BACKGROUND: Angiotensin-converting enzyme (ACE) inhibitors have been shown to attenuate left ventricular (LV) enlargement in association with reducing mortality after myocardial infarction (MI). Preclinical data suggest that angiotensin receptor blockers (ARBs) may have similar structural and functional effects after MI. The Valsartan in Acute Myocardial Infarction (VALIANT) Echo study was designed to test the hypothesis that the ARB valsartan, either alone or in combination with captopril, could attenuate progressive LV enlargement or improve LV ejection fraction to a greater extent than captopril alone. METHODS AND RESULTS: Six hundred ten patients enrolled in the main VALIANT study who experienced MI and evidence of LV dysfunction, heart failure, or both were enrolled in the VALIANT Echo study.
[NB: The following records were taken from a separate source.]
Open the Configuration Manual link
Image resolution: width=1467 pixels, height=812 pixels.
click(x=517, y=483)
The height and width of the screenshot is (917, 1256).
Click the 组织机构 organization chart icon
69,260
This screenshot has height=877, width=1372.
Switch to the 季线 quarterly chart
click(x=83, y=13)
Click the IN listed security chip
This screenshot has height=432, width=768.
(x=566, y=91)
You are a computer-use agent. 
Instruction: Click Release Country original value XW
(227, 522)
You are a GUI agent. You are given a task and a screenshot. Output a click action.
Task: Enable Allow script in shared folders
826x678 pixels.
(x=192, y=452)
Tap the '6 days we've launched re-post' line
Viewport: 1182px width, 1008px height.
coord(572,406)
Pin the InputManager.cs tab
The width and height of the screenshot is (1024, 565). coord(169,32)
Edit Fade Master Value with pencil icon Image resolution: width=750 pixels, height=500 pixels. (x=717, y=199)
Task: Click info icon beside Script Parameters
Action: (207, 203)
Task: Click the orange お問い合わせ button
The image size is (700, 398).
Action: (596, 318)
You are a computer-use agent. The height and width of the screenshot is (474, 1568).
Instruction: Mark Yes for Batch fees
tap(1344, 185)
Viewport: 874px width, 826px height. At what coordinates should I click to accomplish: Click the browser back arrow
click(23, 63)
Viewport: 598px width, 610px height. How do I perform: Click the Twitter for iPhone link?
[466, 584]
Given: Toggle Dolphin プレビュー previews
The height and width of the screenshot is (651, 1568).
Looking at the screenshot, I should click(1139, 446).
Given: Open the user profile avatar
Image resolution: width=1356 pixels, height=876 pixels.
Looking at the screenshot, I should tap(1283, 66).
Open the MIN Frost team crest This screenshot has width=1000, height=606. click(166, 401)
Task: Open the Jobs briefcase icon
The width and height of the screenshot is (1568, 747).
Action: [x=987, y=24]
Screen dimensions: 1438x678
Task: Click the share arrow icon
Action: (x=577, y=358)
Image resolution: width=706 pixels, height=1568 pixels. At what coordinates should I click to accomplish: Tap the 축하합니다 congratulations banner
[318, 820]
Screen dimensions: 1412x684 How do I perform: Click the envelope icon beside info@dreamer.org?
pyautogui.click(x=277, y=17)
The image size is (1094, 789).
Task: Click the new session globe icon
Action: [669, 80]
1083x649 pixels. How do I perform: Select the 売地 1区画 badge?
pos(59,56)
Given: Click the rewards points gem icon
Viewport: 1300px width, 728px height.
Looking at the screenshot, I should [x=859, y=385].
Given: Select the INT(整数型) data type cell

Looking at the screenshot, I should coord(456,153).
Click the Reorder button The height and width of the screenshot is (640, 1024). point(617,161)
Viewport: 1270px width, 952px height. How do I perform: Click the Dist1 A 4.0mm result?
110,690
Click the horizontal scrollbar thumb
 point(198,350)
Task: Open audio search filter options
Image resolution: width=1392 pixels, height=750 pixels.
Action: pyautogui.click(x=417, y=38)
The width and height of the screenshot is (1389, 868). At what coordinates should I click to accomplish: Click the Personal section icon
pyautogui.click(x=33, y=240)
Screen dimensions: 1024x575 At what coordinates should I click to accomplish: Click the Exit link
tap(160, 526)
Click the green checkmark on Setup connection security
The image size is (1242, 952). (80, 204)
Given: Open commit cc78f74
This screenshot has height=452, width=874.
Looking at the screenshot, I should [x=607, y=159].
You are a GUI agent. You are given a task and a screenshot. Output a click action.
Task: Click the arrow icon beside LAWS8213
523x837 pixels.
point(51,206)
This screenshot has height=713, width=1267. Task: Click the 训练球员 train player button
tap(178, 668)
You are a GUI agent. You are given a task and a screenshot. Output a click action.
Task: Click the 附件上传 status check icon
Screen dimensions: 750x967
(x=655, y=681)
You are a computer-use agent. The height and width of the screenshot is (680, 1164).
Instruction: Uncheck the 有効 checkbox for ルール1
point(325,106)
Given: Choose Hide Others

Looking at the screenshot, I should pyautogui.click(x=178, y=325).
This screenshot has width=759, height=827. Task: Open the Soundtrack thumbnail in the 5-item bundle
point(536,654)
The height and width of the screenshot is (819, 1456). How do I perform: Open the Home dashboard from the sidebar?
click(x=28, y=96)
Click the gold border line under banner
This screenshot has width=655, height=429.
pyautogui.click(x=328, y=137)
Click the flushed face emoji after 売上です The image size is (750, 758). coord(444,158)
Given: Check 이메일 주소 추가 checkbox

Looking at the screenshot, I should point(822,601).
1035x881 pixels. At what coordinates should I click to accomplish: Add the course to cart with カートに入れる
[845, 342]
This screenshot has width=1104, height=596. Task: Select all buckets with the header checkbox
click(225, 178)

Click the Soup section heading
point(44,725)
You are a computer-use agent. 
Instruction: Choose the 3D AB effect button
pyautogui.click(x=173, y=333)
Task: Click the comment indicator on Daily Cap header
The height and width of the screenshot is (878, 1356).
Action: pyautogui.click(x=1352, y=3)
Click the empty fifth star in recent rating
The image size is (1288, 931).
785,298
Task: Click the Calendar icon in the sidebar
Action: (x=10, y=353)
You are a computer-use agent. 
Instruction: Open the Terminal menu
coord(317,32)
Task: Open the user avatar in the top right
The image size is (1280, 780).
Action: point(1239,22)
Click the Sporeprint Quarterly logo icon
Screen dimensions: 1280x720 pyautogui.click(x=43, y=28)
Patients were randomized to receive valsartan 160 mg PO BID, captopril 50 mg PO TID, or valsartan 80 mg PO BID plus captopril 50 mg PO TID between 1 and 10 days after MI. Six hundred three patients had echocardiograms of sufficient quality for quantitative analysis. Echocardiograms were digitized, and endocardial borders were traced manually from 2 short-axis and 2 apical views. Ventricular volumes, ejection fractions, combined areas, and infarct segment length were measured, and changes in echocardiographic measures from baseline to 20 months were compared between treatment groups. Baseline clinical and echocardiographic characteristics were similar in the 3 treatment arms. The changes from baseline to 20 months in all echocardiographic parameters were similar in all 3 treatment arms. Baseline echocardiographic measures of ejection fraction, end-diastolic volume, and infarct segment length were highly predictive of outcomes including total mortality, death or hospitalization for heart failure, or death or any cardiovascular event (heart failure, MI, stroke, resuscitated sudden death), even after adjustment for known covariates. CONCLUSIONS: Treatment with the ACE inhibitor captopril, valsartan, or the combination of captopril plus valsartan resulted in similar changes in cardiac volume, ejection fraction, and infarct segment length between baseline and 20 months after MI. Baseline echocardiographic measures were powerfully and independently predictive of all major outcomes.